WORK REQUEST - For the string "value", work out how many lines of the data contain it and give that number with nothing added.

=== Begin Enclosure ===

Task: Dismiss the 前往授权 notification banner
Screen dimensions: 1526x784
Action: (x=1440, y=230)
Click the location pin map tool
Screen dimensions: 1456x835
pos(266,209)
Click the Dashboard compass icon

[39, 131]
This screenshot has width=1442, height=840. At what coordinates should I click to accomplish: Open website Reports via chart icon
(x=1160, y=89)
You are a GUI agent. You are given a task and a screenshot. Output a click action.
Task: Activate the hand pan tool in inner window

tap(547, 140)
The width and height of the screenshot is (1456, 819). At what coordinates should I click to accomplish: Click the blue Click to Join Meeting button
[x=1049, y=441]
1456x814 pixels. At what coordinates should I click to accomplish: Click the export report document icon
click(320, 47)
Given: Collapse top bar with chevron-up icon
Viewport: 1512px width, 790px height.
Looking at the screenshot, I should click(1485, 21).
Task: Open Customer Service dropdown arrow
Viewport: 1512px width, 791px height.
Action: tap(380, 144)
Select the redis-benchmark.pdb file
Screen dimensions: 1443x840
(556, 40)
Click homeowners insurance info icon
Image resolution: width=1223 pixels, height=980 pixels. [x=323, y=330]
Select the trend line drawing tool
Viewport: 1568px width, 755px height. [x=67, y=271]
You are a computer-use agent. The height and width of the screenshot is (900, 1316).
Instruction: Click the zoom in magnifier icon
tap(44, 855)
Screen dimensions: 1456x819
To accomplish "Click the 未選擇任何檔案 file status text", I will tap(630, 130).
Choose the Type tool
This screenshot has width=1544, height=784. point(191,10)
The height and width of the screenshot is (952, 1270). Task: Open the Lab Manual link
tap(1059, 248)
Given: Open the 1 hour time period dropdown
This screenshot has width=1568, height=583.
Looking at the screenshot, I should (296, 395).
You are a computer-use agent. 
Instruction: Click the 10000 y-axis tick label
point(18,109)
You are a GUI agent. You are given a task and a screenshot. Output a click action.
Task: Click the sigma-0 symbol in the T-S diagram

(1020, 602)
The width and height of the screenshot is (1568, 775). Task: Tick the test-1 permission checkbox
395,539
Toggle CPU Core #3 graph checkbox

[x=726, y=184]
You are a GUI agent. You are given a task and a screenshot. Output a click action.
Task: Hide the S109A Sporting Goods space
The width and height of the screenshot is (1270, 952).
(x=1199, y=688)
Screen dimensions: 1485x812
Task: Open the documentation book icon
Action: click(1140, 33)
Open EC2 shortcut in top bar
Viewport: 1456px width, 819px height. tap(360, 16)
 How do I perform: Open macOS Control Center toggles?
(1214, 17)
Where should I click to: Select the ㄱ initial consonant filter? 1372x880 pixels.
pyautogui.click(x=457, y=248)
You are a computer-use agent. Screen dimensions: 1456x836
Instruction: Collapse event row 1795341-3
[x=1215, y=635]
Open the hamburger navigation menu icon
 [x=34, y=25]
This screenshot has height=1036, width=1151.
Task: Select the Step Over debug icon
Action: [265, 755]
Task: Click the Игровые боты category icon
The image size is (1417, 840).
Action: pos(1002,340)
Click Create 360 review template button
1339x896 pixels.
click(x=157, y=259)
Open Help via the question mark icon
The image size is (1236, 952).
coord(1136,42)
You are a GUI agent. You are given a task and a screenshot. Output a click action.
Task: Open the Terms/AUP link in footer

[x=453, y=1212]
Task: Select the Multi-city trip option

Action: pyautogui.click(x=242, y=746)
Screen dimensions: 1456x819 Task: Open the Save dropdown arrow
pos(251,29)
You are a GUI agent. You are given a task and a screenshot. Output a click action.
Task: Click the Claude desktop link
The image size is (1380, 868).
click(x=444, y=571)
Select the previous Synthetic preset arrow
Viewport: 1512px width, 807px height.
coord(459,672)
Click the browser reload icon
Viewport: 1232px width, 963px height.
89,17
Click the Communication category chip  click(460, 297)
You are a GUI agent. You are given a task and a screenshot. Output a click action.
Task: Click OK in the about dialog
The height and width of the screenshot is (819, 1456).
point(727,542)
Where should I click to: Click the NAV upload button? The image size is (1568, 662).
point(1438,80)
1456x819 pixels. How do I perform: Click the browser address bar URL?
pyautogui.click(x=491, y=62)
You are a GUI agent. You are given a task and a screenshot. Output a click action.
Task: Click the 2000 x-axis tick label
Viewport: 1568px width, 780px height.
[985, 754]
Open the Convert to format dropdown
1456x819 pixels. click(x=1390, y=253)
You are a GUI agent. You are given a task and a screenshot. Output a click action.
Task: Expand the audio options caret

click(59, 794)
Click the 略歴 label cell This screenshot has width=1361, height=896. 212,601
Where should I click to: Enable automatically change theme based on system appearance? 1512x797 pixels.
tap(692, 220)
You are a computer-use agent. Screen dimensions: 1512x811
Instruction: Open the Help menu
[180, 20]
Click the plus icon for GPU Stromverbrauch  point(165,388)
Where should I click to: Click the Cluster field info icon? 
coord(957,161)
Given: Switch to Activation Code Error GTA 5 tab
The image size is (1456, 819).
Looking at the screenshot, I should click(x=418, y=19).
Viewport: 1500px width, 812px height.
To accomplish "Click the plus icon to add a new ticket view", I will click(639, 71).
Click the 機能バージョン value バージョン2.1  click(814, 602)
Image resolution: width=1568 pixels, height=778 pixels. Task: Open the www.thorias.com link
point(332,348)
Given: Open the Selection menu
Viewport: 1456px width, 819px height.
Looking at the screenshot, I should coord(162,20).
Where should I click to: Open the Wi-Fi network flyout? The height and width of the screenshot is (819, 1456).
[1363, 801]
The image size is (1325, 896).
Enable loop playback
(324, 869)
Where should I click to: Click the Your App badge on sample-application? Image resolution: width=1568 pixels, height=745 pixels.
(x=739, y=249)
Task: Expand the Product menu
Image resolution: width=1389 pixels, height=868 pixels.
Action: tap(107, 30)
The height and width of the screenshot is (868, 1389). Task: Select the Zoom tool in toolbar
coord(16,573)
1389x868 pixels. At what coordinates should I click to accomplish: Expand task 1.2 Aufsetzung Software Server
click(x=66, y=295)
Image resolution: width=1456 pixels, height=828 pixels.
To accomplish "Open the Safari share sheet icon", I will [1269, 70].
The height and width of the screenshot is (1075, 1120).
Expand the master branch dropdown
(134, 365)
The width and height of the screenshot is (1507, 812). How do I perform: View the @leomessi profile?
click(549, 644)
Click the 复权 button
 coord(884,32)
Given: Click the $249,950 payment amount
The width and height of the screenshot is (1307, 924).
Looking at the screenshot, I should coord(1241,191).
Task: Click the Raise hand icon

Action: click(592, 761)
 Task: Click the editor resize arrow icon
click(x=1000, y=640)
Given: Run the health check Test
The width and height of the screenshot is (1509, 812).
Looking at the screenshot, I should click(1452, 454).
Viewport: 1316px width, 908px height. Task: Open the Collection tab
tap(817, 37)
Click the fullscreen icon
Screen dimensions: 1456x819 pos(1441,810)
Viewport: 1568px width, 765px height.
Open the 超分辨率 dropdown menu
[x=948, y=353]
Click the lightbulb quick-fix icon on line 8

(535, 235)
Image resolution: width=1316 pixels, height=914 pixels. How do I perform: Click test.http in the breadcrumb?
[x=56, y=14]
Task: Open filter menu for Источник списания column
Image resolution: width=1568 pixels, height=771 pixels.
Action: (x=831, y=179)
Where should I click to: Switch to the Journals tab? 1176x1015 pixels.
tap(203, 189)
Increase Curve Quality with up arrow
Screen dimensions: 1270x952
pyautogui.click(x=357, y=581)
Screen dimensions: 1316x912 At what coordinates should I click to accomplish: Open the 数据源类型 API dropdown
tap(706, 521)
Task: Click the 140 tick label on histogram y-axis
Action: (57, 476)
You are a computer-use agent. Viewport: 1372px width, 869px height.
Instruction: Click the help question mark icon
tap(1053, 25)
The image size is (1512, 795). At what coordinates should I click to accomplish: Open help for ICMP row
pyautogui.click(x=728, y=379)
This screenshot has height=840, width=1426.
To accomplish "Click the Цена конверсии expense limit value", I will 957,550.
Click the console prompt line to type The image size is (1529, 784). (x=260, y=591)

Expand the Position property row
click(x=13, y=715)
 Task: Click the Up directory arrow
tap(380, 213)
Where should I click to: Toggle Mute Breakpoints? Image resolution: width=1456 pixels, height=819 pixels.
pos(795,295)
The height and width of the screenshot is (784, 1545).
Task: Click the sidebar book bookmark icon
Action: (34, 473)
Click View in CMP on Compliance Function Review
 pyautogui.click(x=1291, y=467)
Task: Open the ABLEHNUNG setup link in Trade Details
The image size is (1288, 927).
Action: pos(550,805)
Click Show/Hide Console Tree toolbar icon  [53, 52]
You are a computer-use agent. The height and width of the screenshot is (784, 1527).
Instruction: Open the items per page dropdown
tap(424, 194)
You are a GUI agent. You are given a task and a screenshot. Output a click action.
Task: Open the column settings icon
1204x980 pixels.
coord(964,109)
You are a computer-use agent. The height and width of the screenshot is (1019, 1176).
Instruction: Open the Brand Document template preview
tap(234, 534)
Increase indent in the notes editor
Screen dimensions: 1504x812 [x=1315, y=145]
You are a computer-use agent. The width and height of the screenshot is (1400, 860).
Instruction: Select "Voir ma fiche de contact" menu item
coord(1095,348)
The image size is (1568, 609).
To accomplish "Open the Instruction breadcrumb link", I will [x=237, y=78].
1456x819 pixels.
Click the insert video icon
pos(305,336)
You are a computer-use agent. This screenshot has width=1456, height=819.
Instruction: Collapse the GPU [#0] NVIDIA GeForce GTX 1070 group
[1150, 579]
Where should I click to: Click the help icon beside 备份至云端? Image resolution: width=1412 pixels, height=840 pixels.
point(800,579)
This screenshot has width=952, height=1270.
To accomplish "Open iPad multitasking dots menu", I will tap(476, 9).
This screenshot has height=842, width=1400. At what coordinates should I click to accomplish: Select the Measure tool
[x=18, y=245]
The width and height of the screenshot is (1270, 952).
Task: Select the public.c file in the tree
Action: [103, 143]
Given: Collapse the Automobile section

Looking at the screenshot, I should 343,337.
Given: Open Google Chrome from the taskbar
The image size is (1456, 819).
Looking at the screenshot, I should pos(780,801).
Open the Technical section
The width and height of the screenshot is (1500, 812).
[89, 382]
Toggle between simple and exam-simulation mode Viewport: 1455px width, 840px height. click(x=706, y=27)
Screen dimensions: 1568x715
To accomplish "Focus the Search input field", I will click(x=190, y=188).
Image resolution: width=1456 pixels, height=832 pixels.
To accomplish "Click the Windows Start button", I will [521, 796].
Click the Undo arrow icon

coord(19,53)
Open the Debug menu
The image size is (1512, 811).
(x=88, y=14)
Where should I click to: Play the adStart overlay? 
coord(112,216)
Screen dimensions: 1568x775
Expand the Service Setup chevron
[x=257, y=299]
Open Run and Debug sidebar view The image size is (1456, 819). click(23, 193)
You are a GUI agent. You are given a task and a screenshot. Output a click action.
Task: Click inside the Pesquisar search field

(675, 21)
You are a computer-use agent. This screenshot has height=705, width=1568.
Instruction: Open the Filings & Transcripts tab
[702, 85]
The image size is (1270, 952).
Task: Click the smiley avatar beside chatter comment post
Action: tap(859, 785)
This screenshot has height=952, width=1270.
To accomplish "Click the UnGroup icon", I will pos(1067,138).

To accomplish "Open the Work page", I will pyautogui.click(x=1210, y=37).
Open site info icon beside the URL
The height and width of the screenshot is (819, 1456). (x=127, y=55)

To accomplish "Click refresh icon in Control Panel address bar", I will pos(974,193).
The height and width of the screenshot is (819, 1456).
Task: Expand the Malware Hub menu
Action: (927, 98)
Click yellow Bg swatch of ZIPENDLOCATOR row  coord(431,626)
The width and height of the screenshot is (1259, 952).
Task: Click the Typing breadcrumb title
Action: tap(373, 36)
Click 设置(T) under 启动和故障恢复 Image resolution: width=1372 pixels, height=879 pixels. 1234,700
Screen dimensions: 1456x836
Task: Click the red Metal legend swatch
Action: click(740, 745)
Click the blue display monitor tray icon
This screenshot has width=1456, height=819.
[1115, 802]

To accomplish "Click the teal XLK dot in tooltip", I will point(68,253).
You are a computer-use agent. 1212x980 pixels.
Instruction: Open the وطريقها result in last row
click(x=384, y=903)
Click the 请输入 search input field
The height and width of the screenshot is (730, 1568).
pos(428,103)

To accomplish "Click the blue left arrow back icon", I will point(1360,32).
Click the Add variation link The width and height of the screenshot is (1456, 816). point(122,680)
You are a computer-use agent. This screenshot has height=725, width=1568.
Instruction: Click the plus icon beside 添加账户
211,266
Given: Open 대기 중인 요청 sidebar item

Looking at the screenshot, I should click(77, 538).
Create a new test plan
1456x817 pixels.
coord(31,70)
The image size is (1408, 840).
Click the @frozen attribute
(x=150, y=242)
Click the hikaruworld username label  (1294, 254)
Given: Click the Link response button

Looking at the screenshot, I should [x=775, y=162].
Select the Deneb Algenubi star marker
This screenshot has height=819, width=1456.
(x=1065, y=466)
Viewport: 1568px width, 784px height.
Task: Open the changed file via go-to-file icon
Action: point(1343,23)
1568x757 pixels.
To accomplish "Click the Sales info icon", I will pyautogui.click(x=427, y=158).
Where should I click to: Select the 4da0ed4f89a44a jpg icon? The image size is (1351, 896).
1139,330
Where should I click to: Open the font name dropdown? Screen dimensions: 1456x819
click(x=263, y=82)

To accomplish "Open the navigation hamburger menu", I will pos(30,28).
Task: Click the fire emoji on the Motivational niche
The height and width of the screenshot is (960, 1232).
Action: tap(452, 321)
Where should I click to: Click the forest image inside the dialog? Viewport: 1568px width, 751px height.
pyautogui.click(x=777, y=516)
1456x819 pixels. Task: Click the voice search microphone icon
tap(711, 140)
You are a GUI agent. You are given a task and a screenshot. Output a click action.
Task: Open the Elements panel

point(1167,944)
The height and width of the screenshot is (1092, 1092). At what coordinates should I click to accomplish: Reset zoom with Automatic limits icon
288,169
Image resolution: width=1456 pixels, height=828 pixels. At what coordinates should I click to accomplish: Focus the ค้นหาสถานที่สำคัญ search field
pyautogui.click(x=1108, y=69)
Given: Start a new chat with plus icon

=== End Enclosure ===

SOLUTION TO THIS EXERCISE - 2